The onset of sexual maturity is another possible problem and this can be avoided by neutering at an early age. With so many factors potentially involved, it's best to check with your vet for ideas about getting your kitten back on track.
… but they needn’t happen twice
If your kitten does have an accident, for whatever reason, the smell left afterwards may well encourage her to repeat it in the same spot. That’s why you need to clean up the offending mess, preferably with soapy water. Avoid detergents with ammonia as the smell of these is too close to the kitten’s own waste. Once everything is completely cleaned away she'll start behaving normally again.

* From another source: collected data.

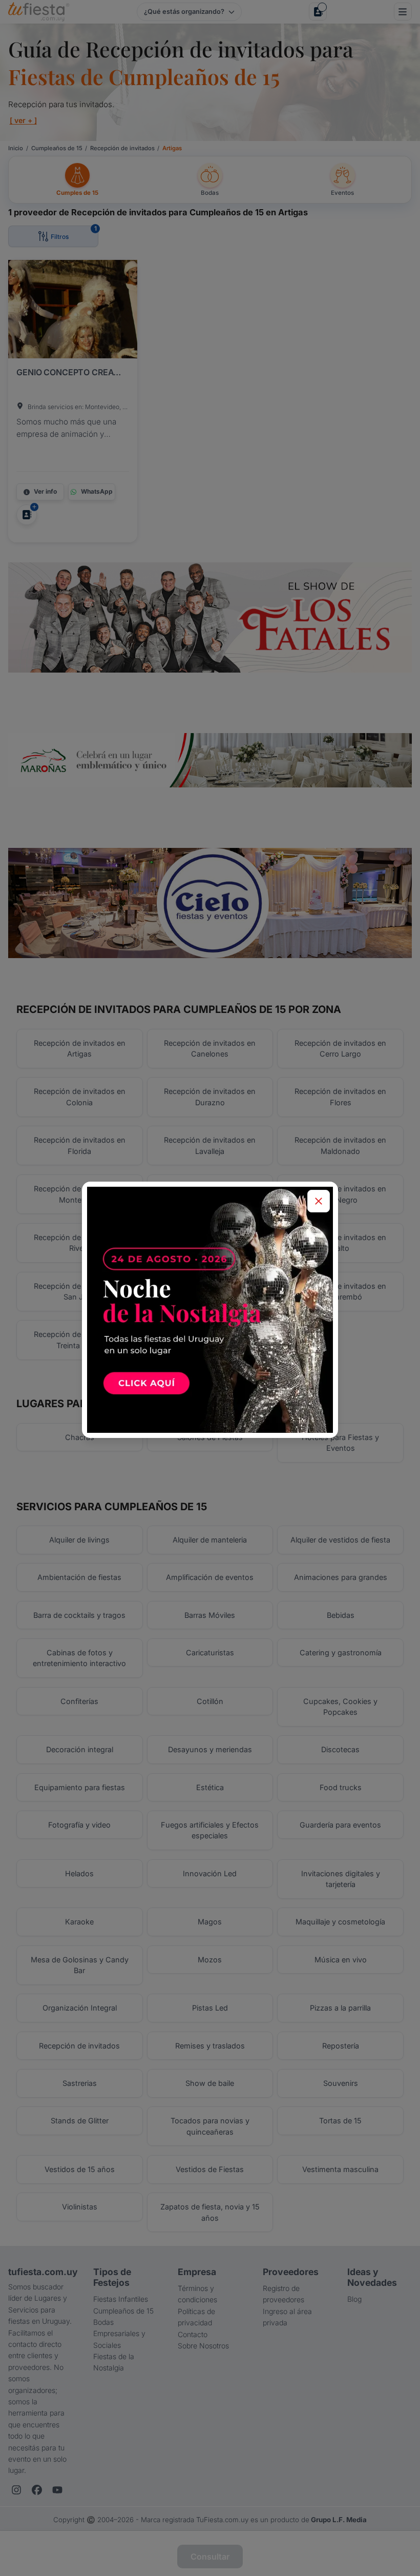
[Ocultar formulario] (318, 1201)
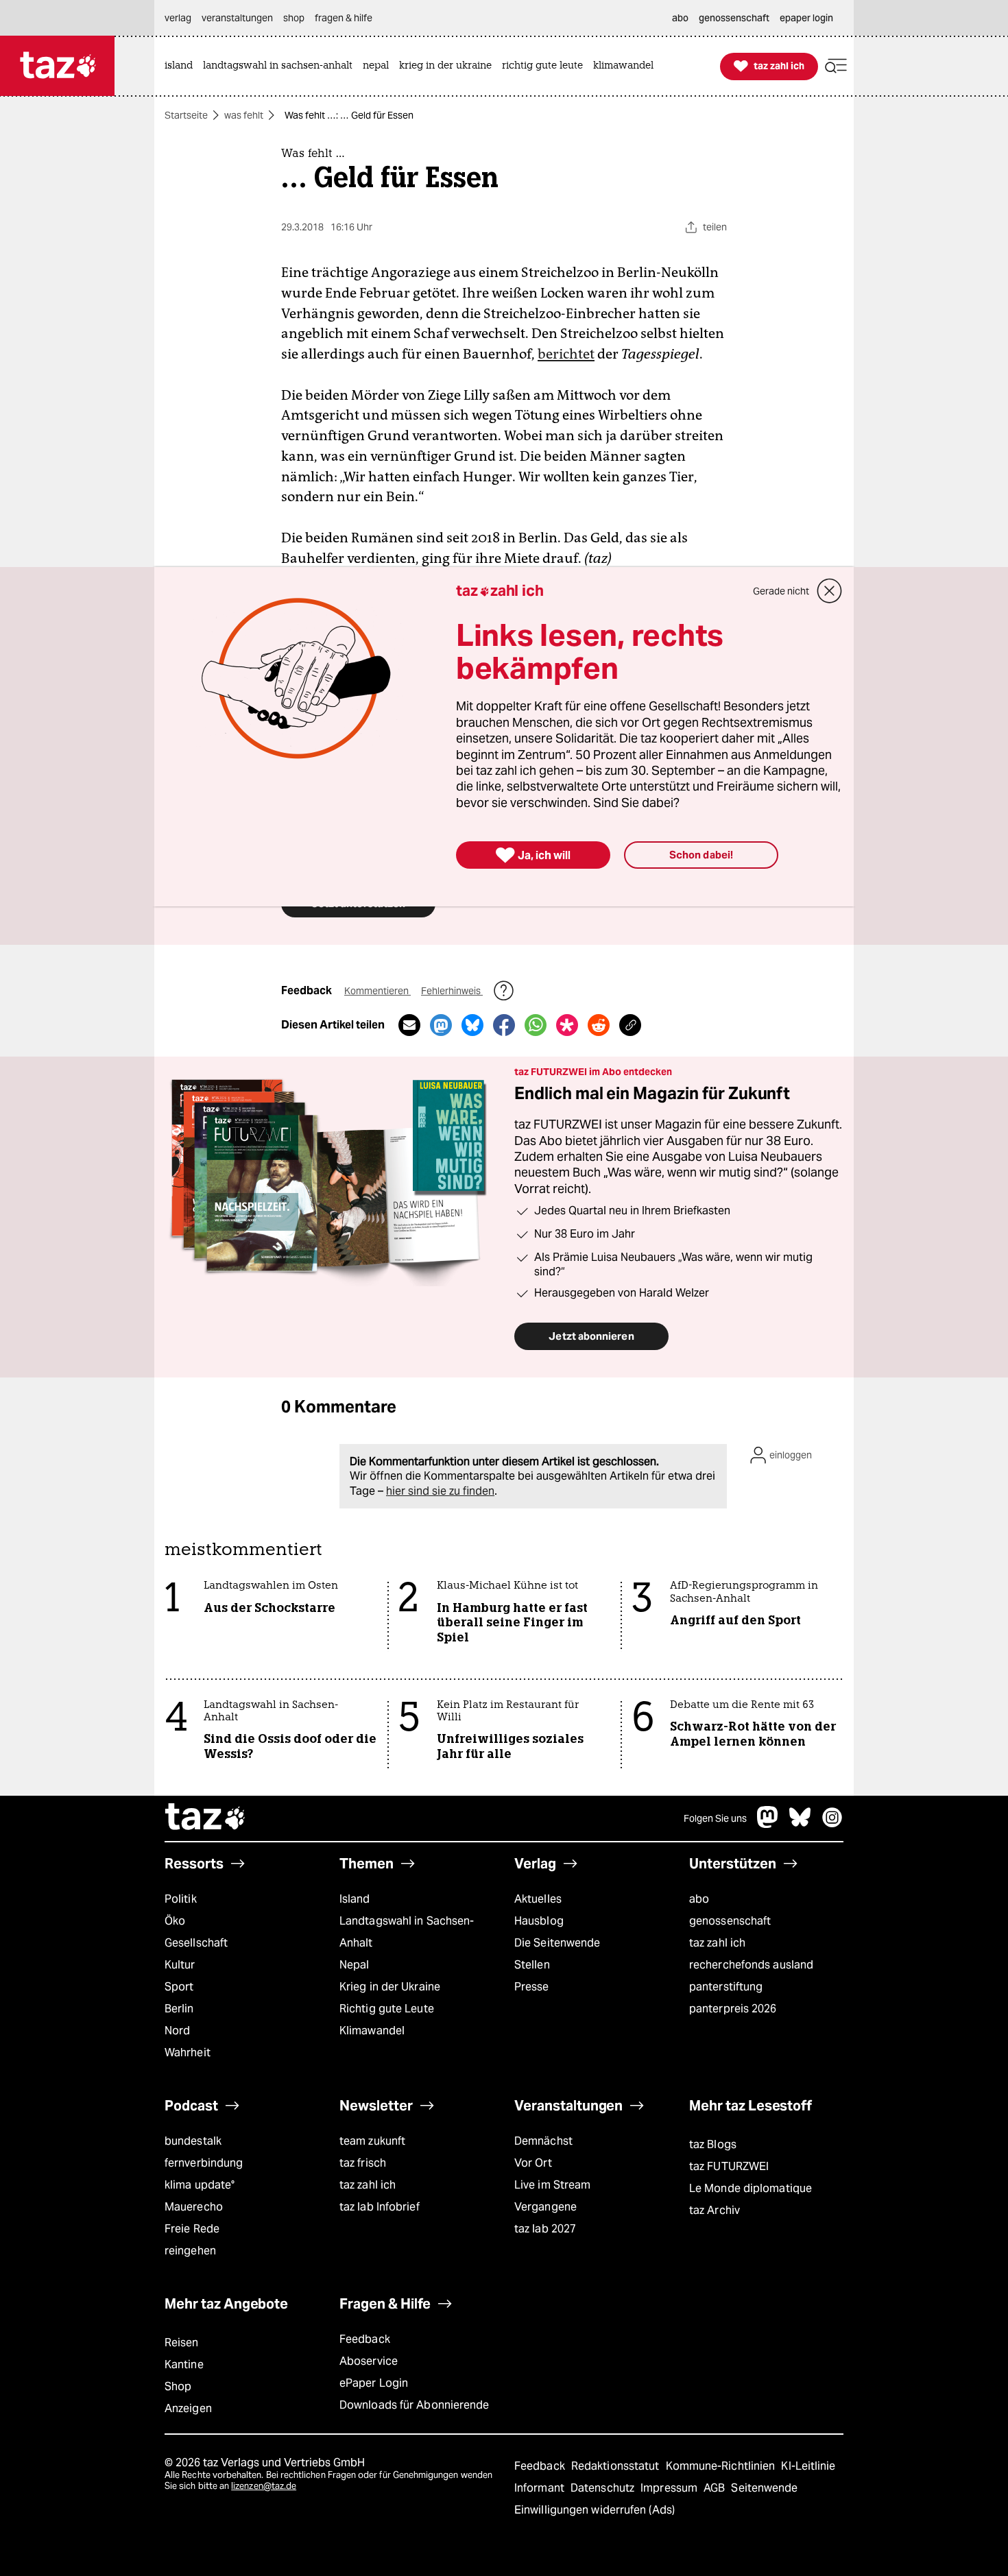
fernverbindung (204, 2163)
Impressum (670, 2488)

Cats are very clean animals and learn how to use a litter tray quickly, normally by copying their mother. If your kitten doesn't know what the tray is for, she'll need some help from you:
Point her in the right direction.
Watch your kitten's behaviour closely. She may be a little nervous of the litter tray or need help remembering where it is. So, if she’s looking uncomfortable, take her there.
You can also help by placing her in her tray early in the morning, last thing at night and after every meal. Do this several times and she'll soon make the right association between going to the toilet and using the tray, as well as remembering exactly where to go.
Out of sight but not out of reach.
Where you put the litter box is very important. It must be in a private place, away from her bed, food bowl and water, but always accessible. If not, she'll find a more suitable spot. Make sure her tray is always kept clean because she'll refuse to use one that’s dirty or smelly.
Careful when you clean though. Disinfect her litter box with something too strong-smelling or move it away from the usual spot and you could disrupt her routine.
When your kitten does use her tray, make sure she receives plenty of attention and small treats. That way, the litter box will soon have good associations, and you’ll be amazed at how quickly she'll adjust to using it. All it takes is a little patience and lots of encouragement and accidents will be a thing of the past.